Moving into the Tug and Tank Barge segment, our revenues from that segment decreased to $1 million or about 4% to $25.5 million for the second quarter of '08, compared to the same period in '07. The decrease in revenues was primarily the result of an overall decrease in demand for our single-hull vessels, as Todd mentioned earlier. The decrease in revenues was partially offset by the full quarter contribution from 3 newbuild double-hull tank barges, the Energy 6506, 6507 and 6508, which were placed in service on various dates during the latter half of '07 and the first quarter of '08.

Our double-hull tank barge average dayrates were about $22,500 for the quarter, which was in line with the year-ago quarter. Our double-hull tank barge utilization was 94% for the second quarter of '08, compared to 99% for the second quarter of '07, primarily due to a market driven shift in contract mix from time charters to COAs.

Our single-hull tank barge average dayrates were about $20,500 for this quarter, an increase of 39% over the $14,700 we posted for the second quarter of '07. The increase in our single-hull tank barge average dayrates was due to an upstream services contract that we performed during the quarter as Todd mentioned. Excluding that upstream job, our single-hull average dayrate would have been about $16,300, which was up $1,600 year-over-year but roughly in line with the $16,900 we reported in the sequential period.

Our single-hull tank barge utilization was 37% for the quarter ended June 30, '08 compared to 87% for the same period in '07, due to recent soft market conditions in the Northeast US for our single-hull tank barges, which led to our decision to stack 4 of those vessels on various dates during the second quarter of '08. Our effective single-hull tank barge utilization, which excludes the impact of stacked tank barges, was 50% for the second quarter of '08 on our active vessels.

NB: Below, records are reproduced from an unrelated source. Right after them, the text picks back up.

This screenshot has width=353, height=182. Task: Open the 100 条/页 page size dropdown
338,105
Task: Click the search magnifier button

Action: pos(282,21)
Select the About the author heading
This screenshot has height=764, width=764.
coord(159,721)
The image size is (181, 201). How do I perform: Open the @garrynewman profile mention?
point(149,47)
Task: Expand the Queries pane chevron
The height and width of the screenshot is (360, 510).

The unfavorable revenue impact of stacking 4 single-hull barges and 1 tug is expected to be partially offset by the reduced operating expenses associated with the lower cost of maintaining stacked equipment, including the reduction in cost for 3 in-charter tugs whose contracts were not renewed. The cost savings from these initiatives, no operating expense for 4 single-hull barges and 1 company-owned tug and 3 in-chartered third party tugs is projected to be about $4.5 million in the aggregate for the second half of 2008.

Moving into operating expense, on a segmented basis, cash OpEx for the second quarter of '08 was $28.4 million for the OSV segment and $14.9 million for the TTB segment. We expect our 2008 cash OpEx on a per vessel day basis to increase between 5 and 10% over comparable 2007 levels, due in part to an increase in FAS 123R compensation expense.

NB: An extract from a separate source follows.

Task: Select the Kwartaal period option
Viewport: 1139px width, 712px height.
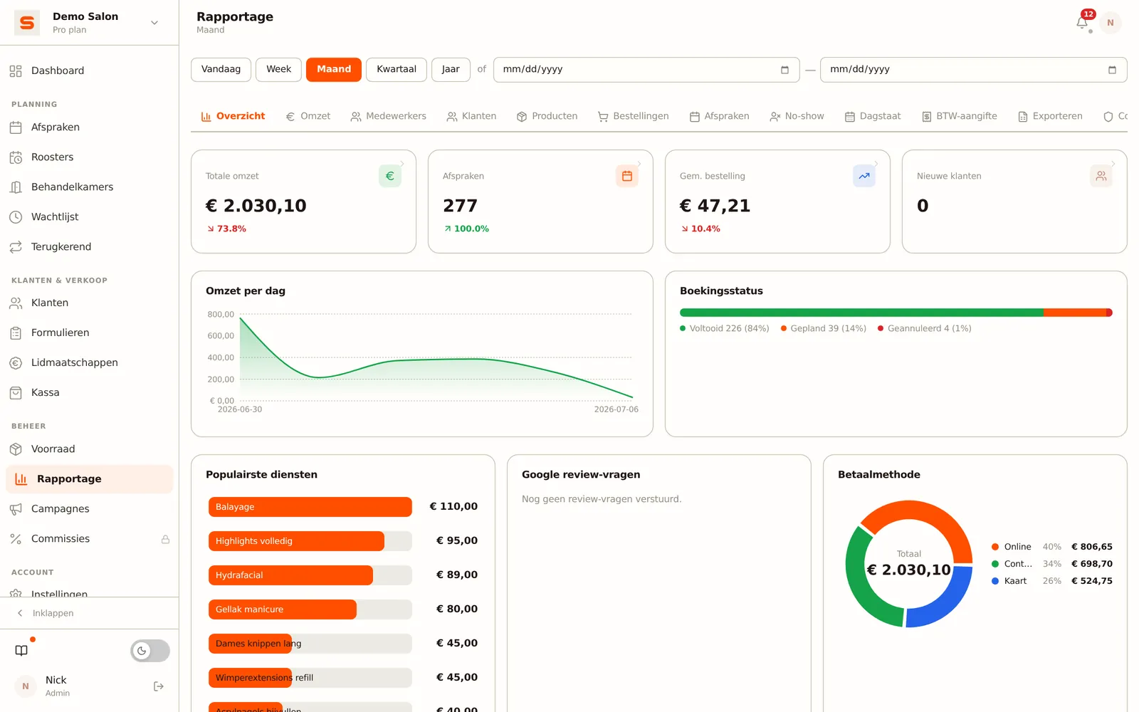Action: click(397, 70)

As 2008 marks the third consecutive year that we have granted restricted stock units to our mariners, we expect incremental FAS 123(NYSE:R) expense to contribute to our OpEx per day trending higher year-over-year, and then leveling out in 2009. However, we have found that our unique strategy of using this element of compensation for mariners has enhanced our recruitment and retention of high-quality personnel in a competitive labor market.

Moving into G&A, as a percentage of revenue, our second quarter general and administrative expenses of $9.4 million are roughly 9% of revenue, which is at the low end of our 2008 guidance range of 9% to 10% of revenues. Our quarterly year-over-year G&A increases were primarily driven by higher personnel costs shoreside, due to our substantial fleet growth and greater FAS 123(R) stock-based compensation expense related to RSU awards granted to shore-based employees. G&A costs for the quarter were allocated 60% to the OSV fleet and 40% to the TTB fleet. For the balance of 2008, we expect G&A to remain in the 9% to 10% range.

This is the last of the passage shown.